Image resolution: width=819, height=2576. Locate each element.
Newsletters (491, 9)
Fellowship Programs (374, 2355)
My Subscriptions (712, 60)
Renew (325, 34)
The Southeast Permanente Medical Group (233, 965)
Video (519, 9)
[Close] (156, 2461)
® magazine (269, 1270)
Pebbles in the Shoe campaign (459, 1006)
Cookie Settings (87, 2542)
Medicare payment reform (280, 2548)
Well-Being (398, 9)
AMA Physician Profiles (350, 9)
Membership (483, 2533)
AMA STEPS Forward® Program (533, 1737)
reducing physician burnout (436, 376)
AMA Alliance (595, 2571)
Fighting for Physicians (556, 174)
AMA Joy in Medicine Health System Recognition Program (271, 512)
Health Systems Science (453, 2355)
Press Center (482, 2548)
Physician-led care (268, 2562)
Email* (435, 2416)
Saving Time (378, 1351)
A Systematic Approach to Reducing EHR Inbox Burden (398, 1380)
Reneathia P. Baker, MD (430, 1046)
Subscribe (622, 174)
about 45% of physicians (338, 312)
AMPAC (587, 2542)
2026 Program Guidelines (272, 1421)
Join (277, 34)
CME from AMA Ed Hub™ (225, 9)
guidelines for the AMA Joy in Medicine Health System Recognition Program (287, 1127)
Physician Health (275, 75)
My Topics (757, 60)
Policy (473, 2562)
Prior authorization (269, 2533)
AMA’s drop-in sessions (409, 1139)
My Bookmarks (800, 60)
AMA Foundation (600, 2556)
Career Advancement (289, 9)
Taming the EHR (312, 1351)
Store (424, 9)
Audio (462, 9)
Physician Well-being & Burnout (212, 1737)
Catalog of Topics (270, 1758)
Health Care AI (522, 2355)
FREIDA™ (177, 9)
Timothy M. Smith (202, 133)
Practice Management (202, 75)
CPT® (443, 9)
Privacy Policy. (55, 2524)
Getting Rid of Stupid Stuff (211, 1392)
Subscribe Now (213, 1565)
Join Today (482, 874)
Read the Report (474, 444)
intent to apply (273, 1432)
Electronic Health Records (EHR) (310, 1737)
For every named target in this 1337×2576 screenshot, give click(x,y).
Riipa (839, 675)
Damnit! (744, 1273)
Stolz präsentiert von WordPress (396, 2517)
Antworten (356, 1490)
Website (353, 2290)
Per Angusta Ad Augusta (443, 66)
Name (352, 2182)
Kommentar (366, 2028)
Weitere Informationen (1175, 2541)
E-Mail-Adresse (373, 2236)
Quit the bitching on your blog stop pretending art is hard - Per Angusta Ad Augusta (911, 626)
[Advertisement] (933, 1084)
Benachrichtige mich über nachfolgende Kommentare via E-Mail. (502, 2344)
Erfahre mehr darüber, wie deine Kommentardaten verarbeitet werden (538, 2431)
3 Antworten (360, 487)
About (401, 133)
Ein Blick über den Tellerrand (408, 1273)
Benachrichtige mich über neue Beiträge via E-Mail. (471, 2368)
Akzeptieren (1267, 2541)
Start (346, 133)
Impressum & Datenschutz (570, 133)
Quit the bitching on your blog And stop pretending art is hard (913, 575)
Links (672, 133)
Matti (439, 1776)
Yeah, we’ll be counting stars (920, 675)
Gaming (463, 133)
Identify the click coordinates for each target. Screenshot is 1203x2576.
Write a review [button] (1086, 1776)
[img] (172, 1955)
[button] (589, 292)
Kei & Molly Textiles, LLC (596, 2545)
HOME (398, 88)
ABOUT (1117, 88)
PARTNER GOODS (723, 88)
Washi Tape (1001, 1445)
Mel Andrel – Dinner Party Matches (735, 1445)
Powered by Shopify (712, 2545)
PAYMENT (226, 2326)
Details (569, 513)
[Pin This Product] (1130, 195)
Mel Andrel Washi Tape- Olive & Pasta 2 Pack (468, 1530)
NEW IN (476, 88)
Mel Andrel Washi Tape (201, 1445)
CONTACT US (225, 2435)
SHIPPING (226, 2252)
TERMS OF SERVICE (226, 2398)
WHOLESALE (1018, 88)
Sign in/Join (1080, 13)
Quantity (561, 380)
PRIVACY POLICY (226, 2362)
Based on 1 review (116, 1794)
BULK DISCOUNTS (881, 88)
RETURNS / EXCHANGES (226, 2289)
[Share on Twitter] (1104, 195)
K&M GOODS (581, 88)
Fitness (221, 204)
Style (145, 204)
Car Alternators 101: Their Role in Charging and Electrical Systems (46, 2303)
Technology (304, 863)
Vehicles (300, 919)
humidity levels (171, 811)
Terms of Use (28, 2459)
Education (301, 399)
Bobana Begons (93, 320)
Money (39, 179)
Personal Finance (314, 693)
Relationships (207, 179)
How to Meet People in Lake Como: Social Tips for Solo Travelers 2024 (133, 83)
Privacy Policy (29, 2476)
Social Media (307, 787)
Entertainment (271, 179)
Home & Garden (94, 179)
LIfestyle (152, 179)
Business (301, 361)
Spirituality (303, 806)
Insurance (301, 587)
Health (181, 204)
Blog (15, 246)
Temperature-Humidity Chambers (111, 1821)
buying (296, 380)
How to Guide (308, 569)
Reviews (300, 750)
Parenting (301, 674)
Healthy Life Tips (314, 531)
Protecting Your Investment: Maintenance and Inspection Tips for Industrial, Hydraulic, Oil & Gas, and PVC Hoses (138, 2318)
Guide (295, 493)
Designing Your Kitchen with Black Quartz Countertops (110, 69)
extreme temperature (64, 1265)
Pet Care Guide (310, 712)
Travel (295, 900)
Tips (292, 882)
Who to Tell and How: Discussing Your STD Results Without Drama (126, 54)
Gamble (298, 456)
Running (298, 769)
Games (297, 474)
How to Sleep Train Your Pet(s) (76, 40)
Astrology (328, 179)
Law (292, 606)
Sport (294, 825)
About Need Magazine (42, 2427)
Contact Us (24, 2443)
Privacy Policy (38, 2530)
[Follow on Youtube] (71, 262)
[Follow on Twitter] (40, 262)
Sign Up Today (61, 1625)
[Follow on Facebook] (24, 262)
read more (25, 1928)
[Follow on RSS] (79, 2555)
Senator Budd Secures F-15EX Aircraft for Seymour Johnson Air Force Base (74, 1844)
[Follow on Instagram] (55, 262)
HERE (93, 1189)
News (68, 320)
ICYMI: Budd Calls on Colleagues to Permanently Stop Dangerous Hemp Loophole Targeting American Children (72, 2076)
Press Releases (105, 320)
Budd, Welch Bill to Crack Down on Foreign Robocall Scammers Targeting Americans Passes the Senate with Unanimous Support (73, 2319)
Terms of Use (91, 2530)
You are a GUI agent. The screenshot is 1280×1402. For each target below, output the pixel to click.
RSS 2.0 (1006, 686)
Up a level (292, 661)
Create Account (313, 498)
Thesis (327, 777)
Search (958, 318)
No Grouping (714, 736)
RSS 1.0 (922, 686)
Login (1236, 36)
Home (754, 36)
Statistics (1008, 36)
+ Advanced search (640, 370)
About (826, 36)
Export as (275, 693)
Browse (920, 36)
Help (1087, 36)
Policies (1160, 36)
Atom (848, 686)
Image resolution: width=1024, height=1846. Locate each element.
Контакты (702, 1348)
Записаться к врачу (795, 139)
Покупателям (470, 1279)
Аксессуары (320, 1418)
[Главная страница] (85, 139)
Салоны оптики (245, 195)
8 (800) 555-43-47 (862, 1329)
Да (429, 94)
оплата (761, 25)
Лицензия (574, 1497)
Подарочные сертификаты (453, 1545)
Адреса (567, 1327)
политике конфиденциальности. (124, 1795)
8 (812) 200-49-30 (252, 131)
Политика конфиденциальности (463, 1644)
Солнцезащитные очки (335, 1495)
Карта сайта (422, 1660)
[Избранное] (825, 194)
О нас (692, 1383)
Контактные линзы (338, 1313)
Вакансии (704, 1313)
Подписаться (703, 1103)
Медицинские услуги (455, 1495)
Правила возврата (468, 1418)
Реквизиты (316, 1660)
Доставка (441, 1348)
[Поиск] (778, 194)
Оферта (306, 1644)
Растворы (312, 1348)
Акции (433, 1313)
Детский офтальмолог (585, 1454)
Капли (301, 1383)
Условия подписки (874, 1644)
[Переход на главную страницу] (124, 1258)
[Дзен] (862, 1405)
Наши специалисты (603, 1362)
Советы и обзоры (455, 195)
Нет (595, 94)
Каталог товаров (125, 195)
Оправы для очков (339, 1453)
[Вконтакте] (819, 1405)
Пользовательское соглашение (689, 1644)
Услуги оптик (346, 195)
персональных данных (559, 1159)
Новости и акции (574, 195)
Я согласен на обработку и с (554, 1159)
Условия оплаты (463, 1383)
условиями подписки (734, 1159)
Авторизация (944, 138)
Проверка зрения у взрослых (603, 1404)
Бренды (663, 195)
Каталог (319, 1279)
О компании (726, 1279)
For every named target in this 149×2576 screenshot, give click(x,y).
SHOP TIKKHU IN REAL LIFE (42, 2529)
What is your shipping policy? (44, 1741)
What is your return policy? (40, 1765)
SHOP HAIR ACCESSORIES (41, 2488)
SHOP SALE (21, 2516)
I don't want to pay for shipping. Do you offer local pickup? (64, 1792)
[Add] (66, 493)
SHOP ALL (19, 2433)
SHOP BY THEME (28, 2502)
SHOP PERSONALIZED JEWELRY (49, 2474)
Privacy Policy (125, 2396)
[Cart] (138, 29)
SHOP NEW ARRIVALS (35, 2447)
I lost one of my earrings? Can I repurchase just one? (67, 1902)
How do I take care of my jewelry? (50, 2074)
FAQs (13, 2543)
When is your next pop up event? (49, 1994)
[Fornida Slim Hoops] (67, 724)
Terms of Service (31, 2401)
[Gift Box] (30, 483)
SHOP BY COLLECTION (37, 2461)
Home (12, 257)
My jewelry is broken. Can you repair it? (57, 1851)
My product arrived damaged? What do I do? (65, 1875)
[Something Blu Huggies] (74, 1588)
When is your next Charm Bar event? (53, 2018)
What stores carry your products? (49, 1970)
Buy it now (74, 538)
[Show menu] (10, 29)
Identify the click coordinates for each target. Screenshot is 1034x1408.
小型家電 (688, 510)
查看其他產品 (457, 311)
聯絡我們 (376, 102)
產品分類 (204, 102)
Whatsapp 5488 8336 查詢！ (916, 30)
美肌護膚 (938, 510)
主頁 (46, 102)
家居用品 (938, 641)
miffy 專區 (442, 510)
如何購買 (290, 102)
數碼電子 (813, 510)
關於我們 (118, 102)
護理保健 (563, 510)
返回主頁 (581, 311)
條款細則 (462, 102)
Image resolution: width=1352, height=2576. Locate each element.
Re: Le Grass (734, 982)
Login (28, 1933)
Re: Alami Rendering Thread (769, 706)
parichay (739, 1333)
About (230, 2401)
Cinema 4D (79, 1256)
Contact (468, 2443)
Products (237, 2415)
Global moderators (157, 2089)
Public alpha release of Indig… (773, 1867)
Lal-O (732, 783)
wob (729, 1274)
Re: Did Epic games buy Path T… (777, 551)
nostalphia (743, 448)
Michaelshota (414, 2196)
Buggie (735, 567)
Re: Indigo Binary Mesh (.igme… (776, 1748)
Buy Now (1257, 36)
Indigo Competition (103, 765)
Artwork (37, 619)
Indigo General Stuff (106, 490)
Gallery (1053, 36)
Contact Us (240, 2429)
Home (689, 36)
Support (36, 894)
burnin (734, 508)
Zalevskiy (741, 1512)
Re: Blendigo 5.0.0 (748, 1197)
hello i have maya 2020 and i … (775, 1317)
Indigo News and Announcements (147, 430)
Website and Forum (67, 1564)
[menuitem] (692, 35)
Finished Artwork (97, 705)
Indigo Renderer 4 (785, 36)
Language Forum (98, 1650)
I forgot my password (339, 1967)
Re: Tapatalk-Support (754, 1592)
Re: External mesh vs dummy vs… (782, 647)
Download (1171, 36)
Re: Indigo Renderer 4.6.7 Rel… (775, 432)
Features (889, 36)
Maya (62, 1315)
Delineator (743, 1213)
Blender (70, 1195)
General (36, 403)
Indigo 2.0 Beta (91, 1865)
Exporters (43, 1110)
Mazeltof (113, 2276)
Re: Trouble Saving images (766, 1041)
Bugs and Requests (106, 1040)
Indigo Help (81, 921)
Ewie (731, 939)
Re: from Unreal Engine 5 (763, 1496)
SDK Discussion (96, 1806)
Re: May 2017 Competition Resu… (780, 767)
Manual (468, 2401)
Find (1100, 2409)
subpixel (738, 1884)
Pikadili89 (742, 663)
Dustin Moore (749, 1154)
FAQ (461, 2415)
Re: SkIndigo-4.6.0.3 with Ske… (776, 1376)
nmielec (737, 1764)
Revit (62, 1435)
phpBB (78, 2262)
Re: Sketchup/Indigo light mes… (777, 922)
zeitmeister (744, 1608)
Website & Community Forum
┄┄┄┄┄┄┄┄┄┄┄┄┄┄┄┄┄┄┄┄
* [Exercise directions] Quote every line of the records above, from the first down to the one holding "magazine (269, 1270)", exactly as written.

* [Exercise answer]
Image resolution: width=819, height=2576. Locate each element.
Newsletters (491, 9)
Fellowship Programs (374, 2355)
My Subscriptions (712, 60)
Renew (325, 34)
The Southeast Permanente Medical Group (233, 965)
Video (519, 9)
[Close] (156, 2461)
® magazine (269, 1270)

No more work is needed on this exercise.